Advertisement

ModelFree Reinforcement Learning for Continuous Control

阅读量:

作者:禅与计算机程序设计艺术

1.简介

Reinforcement learning (RL) is a type of machine learning that is capable of enabling an agent to learn how to interact with an environment through trial and error actions, with the goal of maximizing reward over time. Among the most popular families of RL algorithms are model-free reinforcement learning (MFRL), which do not require knowledge or modeling of the transition dynamics between states or the underlying system being controlled. These algorithms rely solely on experience, which is collected through interaction with the environment.

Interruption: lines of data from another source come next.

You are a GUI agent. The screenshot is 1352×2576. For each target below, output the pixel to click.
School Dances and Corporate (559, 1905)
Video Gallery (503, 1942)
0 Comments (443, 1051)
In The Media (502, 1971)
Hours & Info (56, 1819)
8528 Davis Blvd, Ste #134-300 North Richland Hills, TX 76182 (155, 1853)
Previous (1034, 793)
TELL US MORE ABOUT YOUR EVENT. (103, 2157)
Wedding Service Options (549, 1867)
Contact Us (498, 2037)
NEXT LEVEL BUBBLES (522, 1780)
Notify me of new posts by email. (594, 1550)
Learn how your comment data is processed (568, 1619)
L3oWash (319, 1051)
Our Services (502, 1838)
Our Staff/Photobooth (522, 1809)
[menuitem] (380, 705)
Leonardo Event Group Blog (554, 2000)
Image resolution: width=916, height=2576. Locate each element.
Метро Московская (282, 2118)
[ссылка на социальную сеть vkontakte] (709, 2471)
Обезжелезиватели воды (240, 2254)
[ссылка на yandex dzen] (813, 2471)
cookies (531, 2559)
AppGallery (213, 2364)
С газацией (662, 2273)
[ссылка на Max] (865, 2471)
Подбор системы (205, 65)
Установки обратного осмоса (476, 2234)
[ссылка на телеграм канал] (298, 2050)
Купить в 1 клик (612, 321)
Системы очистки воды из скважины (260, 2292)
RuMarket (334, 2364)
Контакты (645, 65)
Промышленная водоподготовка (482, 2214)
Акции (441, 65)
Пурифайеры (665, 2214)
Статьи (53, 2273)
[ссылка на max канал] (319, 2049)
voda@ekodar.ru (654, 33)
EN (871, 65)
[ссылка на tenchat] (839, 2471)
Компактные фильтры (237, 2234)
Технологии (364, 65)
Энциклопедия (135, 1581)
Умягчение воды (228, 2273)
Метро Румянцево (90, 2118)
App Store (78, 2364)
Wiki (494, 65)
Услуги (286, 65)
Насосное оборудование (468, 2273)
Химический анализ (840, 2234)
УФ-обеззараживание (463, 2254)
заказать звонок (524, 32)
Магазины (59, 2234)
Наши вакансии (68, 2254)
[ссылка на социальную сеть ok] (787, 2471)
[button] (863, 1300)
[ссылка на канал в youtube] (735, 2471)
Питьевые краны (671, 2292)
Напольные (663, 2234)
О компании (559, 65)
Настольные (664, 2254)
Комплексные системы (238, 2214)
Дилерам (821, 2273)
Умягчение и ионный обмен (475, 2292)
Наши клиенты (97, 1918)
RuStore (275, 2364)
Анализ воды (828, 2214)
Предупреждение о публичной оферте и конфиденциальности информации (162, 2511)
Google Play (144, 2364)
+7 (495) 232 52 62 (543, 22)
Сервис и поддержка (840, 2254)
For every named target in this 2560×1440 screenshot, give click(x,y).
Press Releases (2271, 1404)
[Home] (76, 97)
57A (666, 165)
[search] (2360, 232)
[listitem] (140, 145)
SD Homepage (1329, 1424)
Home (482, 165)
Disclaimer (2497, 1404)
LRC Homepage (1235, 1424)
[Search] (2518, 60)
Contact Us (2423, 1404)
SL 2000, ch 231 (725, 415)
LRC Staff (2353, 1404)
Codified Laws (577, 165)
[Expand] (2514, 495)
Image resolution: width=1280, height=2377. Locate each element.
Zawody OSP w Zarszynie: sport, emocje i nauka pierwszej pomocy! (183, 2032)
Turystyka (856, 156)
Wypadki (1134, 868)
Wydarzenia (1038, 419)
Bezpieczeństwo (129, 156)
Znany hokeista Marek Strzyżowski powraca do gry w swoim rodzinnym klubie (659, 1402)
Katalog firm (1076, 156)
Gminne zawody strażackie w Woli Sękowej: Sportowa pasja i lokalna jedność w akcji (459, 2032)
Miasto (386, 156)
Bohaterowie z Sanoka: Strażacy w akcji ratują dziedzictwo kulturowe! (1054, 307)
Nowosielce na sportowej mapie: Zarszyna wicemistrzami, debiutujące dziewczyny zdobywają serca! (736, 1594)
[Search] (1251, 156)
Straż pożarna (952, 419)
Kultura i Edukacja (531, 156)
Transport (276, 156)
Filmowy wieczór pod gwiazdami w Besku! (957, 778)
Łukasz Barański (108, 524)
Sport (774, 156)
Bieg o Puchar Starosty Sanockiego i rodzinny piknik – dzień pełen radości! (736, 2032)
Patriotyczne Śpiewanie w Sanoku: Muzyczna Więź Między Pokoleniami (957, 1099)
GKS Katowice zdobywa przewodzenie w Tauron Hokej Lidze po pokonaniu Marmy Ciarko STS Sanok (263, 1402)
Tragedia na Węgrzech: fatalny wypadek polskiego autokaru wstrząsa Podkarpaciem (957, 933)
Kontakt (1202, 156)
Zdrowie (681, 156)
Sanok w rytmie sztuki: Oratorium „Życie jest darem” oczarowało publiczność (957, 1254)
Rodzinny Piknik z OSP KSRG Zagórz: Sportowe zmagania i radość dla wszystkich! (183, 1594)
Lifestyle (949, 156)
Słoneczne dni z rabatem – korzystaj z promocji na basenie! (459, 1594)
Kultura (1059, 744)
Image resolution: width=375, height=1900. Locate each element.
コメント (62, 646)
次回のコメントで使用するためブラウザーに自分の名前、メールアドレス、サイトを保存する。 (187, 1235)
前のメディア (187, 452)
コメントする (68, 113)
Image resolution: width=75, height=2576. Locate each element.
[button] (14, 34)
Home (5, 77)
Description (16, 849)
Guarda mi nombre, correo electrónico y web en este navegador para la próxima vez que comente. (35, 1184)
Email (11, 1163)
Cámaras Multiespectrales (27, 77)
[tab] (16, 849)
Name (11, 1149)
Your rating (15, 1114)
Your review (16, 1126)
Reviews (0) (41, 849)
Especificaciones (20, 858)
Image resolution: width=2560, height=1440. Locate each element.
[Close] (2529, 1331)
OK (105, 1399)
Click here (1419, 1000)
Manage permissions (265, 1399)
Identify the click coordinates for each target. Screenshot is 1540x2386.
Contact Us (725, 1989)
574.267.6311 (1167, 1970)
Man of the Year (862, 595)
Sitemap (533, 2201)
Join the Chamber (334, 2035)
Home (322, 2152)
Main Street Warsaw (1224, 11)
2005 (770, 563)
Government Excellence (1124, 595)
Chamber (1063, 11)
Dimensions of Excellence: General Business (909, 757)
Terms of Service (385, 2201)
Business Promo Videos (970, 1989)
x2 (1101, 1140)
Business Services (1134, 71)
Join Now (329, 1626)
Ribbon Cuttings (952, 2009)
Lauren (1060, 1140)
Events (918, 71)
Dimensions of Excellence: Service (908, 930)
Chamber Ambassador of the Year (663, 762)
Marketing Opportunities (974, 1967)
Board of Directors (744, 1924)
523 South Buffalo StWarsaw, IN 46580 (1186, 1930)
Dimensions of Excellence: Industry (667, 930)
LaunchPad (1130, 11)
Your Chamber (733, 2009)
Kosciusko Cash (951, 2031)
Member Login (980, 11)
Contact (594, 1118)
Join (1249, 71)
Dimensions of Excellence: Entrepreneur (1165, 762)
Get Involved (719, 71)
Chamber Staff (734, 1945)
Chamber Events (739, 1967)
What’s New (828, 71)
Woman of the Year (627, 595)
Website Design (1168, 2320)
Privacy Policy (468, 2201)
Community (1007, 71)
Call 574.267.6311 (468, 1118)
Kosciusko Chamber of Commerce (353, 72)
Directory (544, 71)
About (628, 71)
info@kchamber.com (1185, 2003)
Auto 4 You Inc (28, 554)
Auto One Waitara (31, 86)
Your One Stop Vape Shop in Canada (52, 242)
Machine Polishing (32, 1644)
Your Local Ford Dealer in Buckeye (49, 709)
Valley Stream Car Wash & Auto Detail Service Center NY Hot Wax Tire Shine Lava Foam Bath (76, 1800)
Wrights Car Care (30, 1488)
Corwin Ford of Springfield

The most promising approach for addressing continuous control problems is deep deterministic policy gradient (DDPG).

In this article, we aim to offer a comprehensive overview of fundamental concepts and terminology associated with Model-Free Reinforcement Learning (MFRL) in the context of continuous control tasks. A detailed explanation of the DDPG algorithm and its implementation will be provided, followed by an examination of its various applications. Additionally, we will highlight some emerging research challenges in this domain. Our objective is to assist both newcomers seeking to gain a foundational understanding of the field as well as researchers intent on advancing their expertise. With this, we are now prepared to delve into the subject.

2.基本概念术语

2.1 Markov Decision Process(MDP)

The sequential decision-making process under uncertainty is mathematically outlined by the MDP framework. It outlines the set of possible states, the available actions at each state, the immediate rewards obtained from taking each action, and the probability distribution of next states given current state and action.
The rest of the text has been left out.